Municipal elections in Turkey were held against the backdrop of the economy entering a recession in Q4 2018, the lira losing value as much as 40% against the US dollar and inflation reaching 20%. The currency collapse drove up the cost of imported materials, and the industry has also suffered from massive interest rate hikes, which increased loan repayment costs while drying up demand for new homes.
With no general election scheduled until 2023, such loss became a vote on Erdogan leadership and will drive more uncertainty in the country’s construction sector.
Yasmine Ghozzi, Economist at GlobalData comments, “The building boom which had been fueled by low interest rate and cheap credit has come to an end and there are far more homes than needed.”
In December 2018, the Ministry of Treasury and Finance developed a rescue plan that would allow construction and real estate companies to offload unsold stock to a state-backed fund. Subsequent earnings would then be directed into repaying banks affected by swelling bad debts amid the lira crisis.
Despite government incentives, including tax cuts and cheaper loan campaigns, the sector remains in turmoil, and the circle appears to be tightening. Residential sales decreased 2.4% in 2018 compared to the previous year and mortgage sales recorded 79% decrease in December 2018 compared to the same month of the previous year.
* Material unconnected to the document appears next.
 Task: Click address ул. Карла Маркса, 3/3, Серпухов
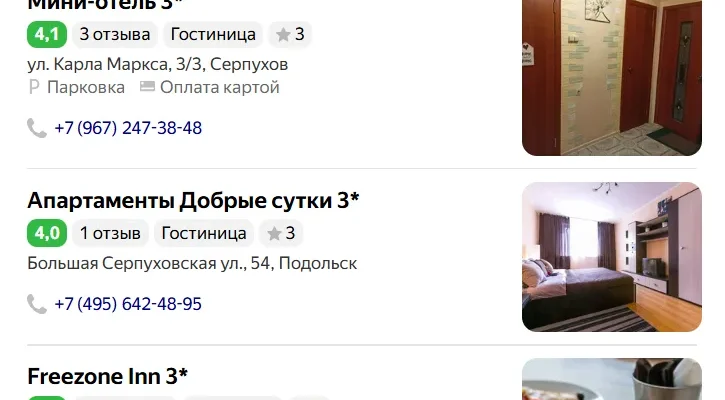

As the economy is expected to perform poorly in 2019, GlobalData has revised down sharply the outlook for Turkey’s construction industry owing to developments in recent quarters. Having contracted by 4.8% in 2018, output will continue to fall significantly in 2019, by around 4.5%, before recovering slowly thereafter assuming the government continues to focus on developing transport and energy infrastructure.
The government aims to increase the share of renewable sources in the country’s total energy mix from 10% in 2016 to 30% by 2023. The residential side of the construction sector in particular will continue to be exposed to increased pressure from higher borrowing costs and a weaker lira.
Ghozzi adds: “Coupled with poor domestic and international investors’ sentiment for this sector, this would inhibit large scale private real estate investments in the upcoming period.”